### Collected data

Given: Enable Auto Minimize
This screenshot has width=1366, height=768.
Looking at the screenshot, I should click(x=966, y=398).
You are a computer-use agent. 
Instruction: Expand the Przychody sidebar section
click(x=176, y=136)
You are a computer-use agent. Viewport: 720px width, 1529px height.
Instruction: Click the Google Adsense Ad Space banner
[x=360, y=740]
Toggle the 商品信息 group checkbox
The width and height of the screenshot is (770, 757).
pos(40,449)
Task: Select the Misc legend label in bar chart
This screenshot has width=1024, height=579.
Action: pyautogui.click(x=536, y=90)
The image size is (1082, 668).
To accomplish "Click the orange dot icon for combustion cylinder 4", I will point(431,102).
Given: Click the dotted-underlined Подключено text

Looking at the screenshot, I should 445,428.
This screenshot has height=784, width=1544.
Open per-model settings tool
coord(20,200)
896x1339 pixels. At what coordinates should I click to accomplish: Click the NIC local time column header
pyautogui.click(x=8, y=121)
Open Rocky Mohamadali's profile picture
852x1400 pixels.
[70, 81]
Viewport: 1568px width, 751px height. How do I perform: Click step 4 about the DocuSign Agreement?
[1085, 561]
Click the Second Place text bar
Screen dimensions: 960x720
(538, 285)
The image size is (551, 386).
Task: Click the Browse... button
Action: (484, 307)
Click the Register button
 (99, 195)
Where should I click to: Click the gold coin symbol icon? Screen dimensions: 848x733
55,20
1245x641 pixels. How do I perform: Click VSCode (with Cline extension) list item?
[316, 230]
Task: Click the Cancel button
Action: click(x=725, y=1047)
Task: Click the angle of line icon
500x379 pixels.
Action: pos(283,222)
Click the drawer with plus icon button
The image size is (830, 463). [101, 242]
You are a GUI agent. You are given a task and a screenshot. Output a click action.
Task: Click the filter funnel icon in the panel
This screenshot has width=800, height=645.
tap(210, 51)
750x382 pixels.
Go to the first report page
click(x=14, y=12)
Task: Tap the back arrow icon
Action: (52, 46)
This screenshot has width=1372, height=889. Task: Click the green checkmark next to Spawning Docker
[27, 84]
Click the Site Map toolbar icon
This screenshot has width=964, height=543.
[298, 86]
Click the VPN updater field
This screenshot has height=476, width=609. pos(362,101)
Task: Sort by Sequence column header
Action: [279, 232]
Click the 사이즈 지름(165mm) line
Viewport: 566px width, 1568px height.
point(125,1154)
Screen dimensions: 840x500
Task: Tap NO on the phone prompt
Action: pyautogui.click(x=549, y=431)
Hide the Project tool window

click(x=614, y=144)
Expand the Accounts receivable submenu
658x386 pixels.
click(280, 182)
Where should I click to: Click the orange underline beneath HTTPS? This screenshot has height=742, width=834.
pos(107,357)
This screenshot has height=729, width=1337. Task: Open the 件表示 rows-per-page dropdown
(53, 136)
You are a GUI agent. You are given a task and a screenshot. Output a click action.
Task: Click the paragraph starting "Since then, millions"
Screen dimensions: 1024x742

### EXERCISE GOAL
Count how many lines in the data above hold "agent", and give that number by itself.

### EXERCISE RESPONSE
4